▶ [Exercise]:
For each line below that includes the word "agent", make a copy.

▶ [Data excerpts]:
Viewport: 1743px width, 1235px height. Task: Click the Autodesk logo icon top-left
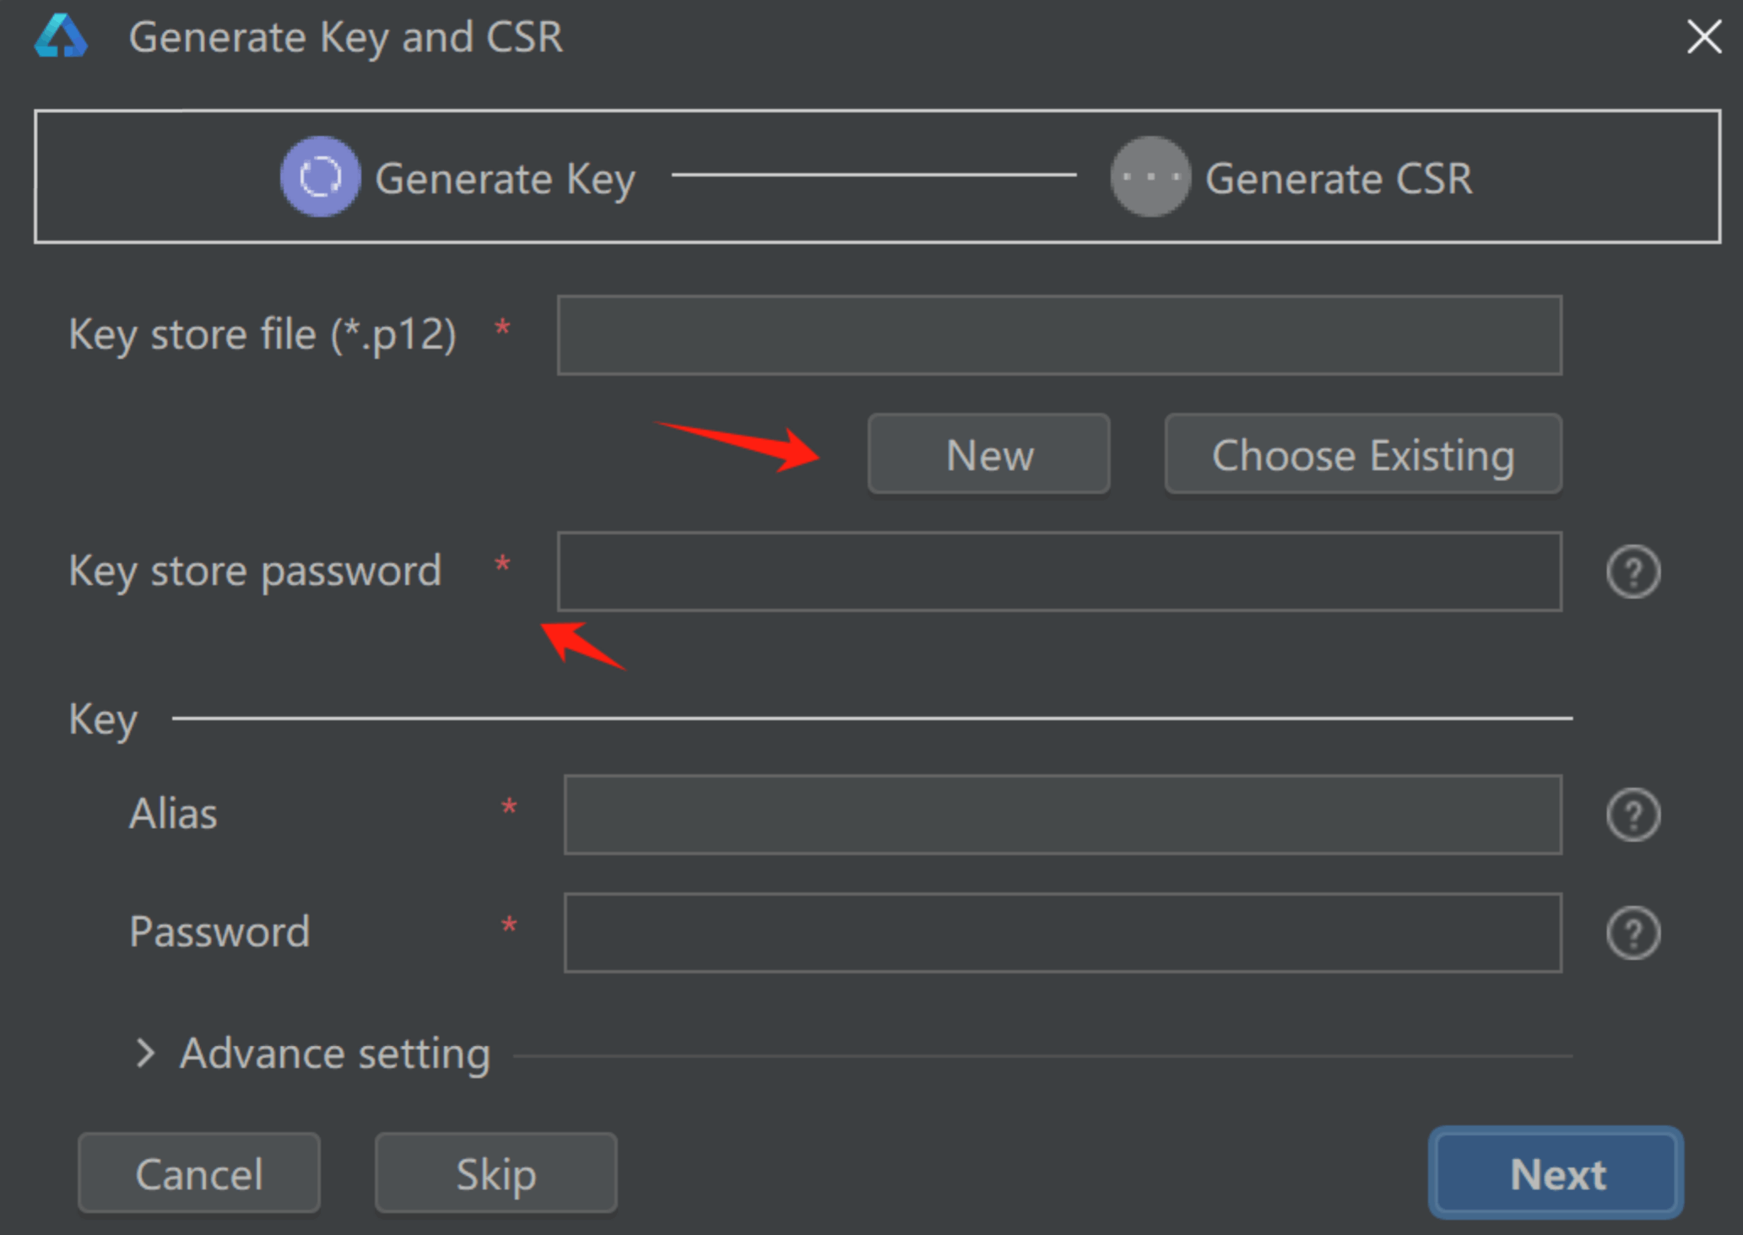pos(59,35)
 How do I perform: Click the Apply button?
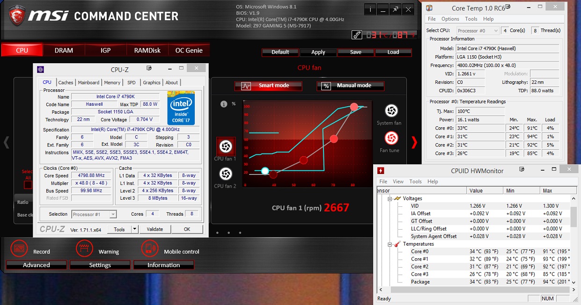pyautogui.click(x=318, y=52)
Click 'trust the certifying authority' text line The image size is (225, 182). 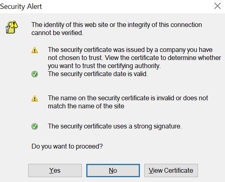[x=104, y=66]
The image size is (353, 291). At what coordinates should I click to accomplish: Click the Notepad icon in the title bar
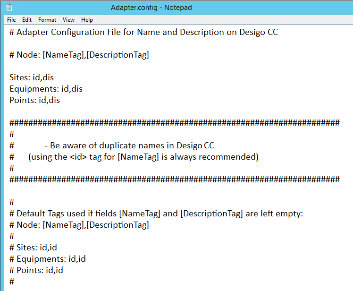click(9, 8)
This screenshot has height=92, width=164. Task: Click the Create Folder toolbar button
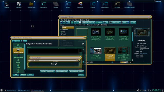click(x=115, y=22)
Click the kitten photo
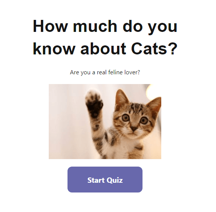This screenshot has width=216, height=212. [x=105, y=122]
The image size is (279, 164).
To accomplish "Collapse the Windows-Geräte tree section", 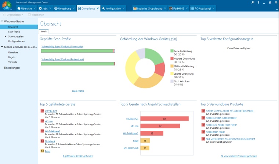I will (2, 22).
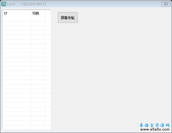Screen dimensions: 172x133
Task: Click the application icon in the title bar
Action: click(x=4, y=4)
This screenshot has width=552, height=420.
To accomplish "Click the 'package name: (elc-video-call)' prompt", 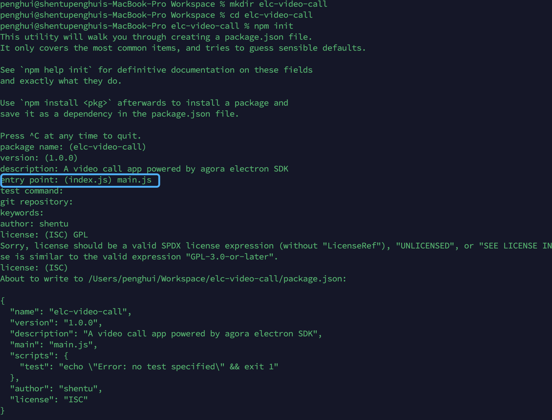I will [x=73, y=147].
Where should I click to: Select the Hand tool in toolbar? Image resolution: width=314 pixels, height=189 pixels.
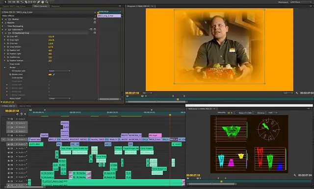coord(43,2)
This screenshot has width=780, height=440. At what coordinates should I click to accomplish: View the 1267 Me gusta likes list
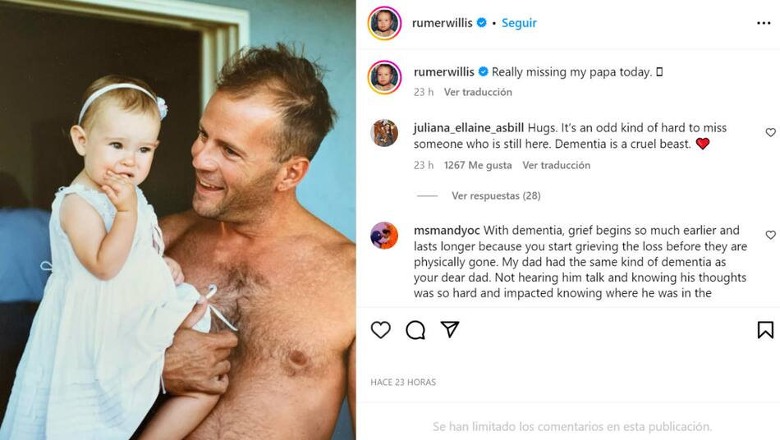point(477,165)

* * *

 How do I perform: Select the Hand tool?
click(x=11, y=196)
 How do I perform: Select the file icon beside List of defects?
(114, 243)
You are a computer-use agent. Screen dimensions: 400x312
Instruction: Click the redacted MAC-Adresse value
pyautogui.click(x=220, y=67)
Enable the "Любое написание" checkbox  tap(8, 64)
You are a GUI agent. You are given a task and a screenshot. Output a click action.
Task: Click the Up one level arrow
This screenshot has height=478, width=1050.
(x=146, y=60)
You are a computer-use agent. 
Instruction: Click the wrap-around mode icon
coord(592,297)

▶ [Response]:
You are a computer-use agent. Screen dimensions: 400x312
You are a GUI agent. You are given a task and a screenshot. Output a click action.
You are a computer-use agent. 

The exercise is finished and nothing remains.